| Extracted entries |
-- -- --

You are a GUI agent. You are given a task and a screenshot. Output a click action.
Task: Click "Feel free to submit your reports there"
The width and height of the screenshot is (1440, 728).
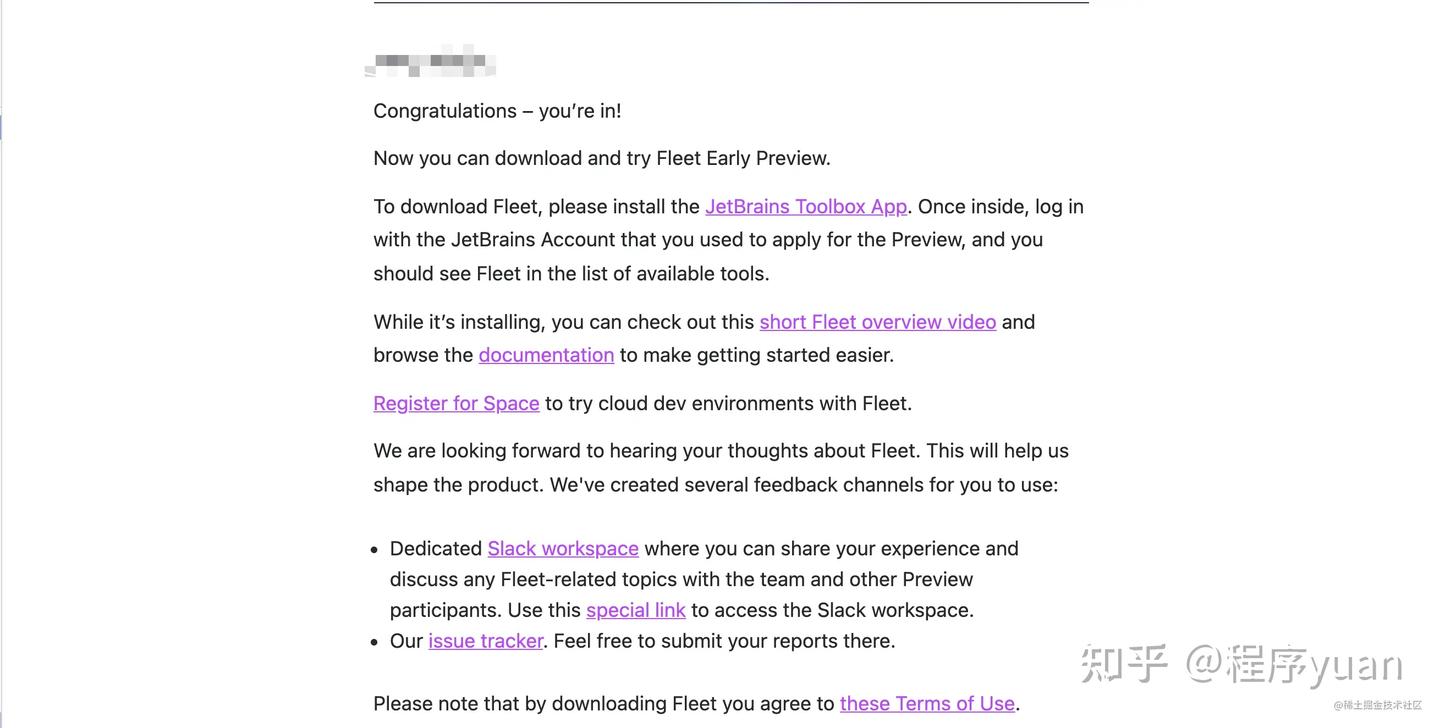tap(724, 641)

-- -- --

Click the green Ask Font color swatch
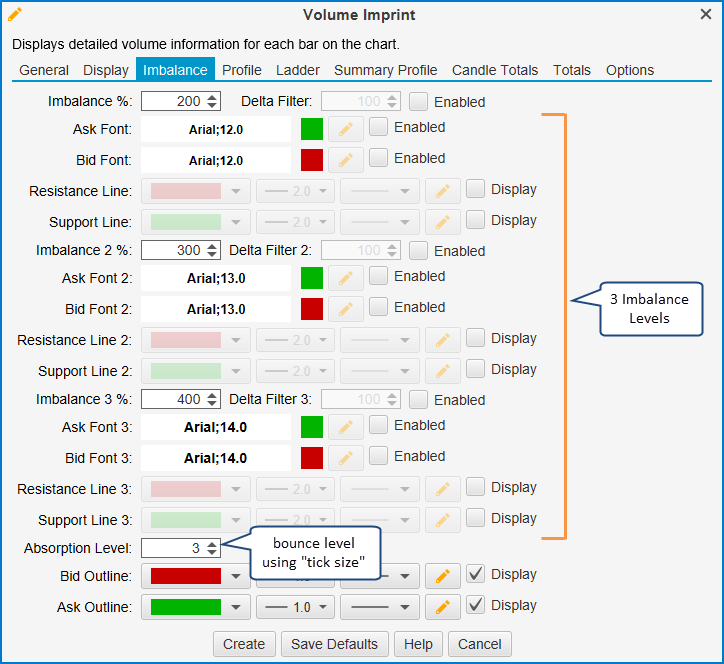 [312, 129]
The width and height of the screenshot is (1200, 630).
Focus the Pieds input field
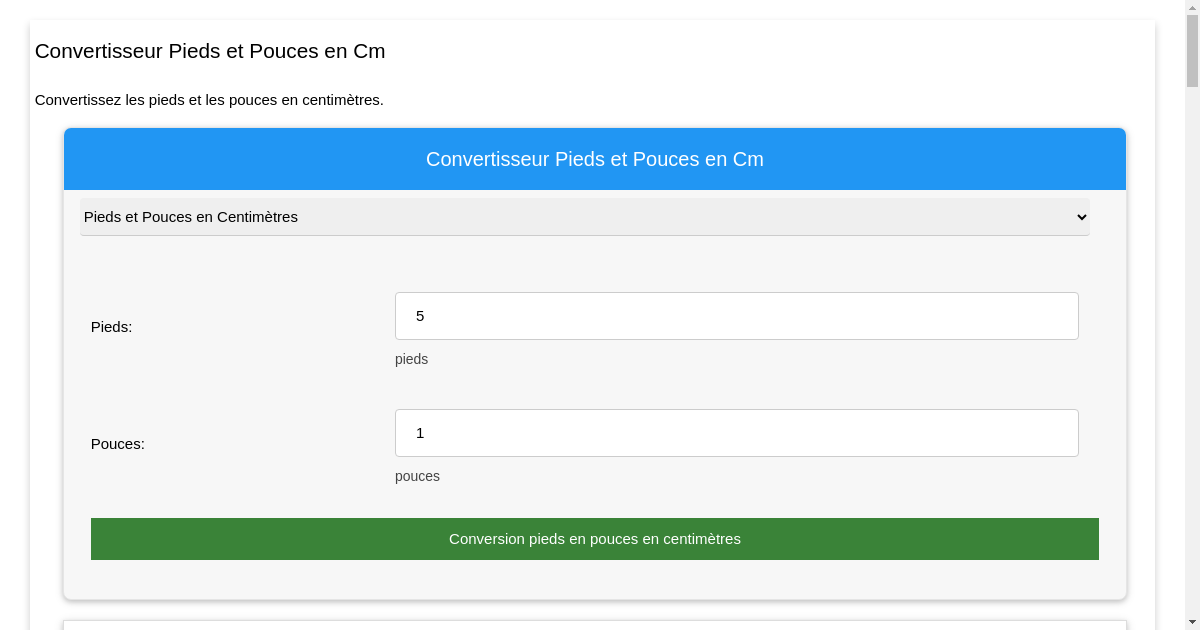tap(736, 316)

-- -- --

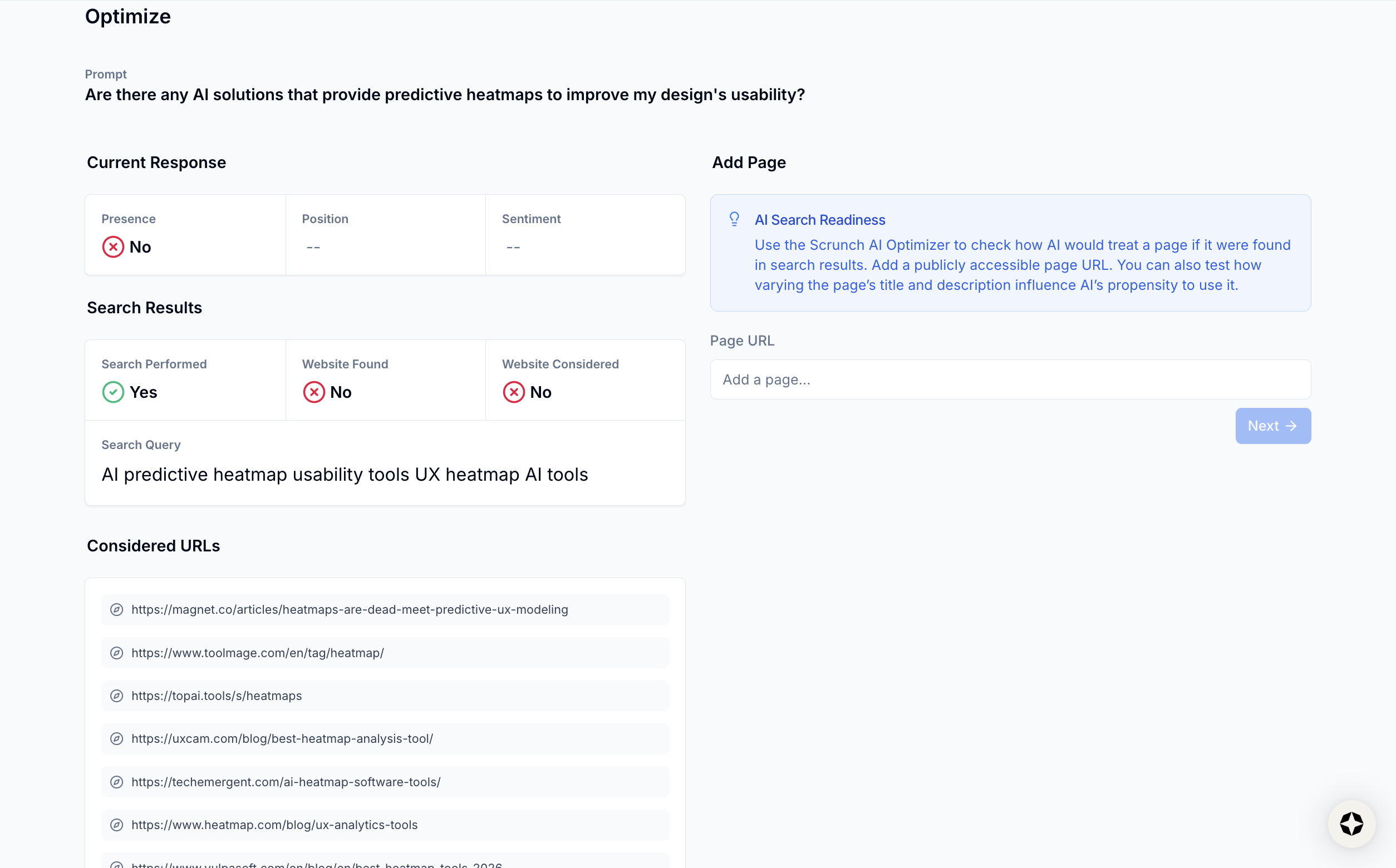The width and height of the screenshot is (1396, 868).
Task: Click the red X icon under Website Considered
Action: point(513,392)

-- -- --

| Task description |
Rewrite the part of the listing that opens with the line containing "You are a GUI" and closes with the line containing "tap(724, 641)", replacing "screenshot" with "screen image" and keeping everything else the same. Leave the pictures out of your answer.

| Solution for this task |
You are a GUI agent. You are given a task and a screen image. Output a click action.
Task: Click "Feel free to submit your reports there"
The width and height of the screen image is (1440, 728).
tap(724, 641)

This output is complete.